■ Extrait du document
Notre espace médiatique est déjà encombré de mots et d’expressions qui disent mal ou de façon partiale notre monde. Que dire de ce discours idéologique qui use de mots anglais qui s’avèrent souvent de mauvais greffons une fois francisés et qui finissent par devenir « ces mots qui pensent à notre place », comme l’a bien montré Patrick Moreau dans un ouvrage au titre éponyme de cette expression inspirée de Klemperer ?

Enregistrements de pointage pour le texte et les éléments:
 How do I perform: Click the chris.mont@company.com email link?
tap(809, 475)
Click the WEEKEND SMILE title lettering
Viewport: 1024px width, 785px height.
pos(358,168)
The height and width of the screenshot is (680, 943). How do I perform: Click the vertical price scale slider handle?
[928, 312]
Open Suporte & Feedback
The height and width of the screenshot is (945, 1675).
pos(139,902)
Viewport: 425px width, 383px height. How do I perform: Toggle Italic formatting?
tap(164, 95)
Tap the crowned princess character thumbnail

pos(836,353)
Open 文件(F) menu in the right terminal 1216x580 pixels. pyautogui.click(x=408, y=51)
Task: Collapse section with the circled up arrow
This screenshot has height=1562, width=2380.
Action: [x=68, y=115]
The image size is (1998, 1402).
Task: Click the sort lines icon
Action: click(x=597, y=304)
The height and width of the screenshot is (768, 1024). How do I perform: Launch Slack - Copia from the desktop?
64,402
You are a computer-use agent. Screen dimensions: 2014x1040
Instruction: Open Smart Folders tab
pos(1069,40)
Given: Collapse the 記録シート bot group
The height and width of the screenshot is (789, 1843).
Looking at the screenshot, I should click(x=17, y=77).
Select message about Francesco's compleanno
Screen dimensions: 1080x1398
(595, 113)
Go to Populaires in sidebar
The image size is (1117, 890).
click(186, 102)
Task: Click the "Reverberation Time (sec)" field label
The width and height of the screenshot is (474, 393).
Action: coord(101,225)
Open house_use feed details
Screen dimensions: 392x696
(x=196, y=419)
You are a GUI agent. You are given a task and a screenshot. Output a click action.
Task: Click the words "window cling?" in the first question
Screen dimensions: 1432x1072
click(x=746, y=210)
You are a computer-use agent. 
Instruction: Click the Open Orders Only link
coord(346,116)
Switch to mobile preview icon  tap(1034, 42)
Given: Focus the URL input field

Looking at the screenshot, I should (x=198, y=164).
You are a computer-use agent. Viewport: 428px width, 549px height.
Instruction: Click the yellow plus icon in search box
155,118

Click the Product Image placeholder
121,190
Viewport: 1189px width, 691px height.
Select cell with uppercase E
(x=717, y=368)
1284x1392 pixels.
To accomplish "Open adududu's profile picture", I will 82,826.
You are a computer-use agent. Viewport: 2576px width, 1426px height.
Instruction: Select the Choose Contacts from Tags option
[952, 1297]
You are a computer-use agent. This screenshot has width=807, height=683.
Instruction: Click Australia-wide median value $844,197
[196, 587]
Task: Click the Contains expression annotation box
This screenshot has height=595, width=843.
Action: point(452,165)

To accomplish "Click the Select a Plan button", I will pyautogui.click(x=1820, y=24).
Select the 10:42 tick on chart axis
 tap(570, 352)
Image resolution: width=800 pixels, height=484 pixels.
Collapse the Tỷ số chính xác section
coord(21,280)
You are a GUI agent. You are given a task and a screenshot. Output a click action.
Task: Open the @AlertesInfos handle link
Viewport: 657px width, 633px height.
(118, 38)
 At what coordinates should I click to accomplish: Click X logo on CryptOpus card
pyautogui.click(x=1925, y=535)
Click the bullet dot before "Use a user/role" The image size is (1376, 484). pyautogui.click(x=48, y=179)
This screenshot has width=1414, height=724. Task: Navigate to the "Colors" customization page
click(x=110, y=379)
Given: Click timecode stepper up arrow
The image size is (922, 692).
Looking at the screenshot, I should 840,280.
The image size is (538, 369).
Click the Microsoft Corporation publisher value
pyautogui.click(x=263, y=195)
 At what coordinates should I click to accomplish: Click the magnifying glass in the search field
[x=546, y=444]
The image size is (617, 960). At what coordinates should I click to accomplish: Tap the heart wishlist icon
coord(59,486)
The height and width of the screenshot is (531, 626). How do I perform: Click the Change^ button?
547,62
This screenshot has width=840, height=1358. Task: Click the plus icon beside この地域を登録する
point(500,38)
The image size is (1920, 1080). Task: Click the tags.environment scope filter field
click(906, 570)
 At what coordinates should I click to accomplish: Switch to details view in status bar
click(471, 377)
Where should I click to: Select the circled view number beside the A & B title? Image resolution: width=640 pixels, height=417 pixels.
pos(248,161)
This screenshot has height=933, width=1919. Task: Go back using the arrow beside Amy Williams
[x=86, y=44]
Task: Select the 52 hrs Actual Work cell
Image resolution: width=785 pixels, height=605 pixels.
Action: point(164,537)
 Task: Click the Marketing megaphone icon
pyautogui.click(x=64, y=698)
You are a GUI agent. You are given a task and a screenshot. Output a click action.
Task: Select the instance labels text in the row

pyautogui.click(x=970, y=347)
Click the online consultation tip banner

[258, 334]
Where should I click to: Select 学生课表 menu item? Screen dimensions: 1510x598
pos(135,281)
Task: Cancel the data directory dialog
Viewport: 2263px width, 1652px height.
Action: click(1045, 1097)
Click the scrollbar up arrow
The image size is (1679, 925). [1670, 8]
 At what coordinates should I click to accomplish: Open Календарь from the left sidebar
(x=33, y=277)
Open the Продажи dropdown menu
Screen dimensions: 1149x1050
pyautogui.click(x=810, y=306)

■ Énoncé écrit 1
D'après l'extrait sur la langue des médias, qui a montré que certains mots finissent par devenir « ces mots qui pensent à notre place » ?
■ Énoncé écrit 2
Recopiez fidèlement le passage de l'extrait sur la langue des médias qui va de « Notre espace médiatique » jusqu'à « inspirée de Klemperer ? ».
Appuyez-vous uniquement sur l'extrait.

■ Solution 1
Patrick Moreau.

■ Solution 2
Notre espace médiatique est déjà encombré de mots et d’expressions qui disent mal ou de façon partiale notre monde. Que dire de ce discours idéologique qui use de mots anglais qui s’avèrent souvent de mauvais greffons une fois francisés et qui finissent par devenir « ces mots qui pensent à notre place », comme l’a bien montré Patrick Moreau dans un ouvrage au titre éponyme de cette expression inspirée de Klemperer ?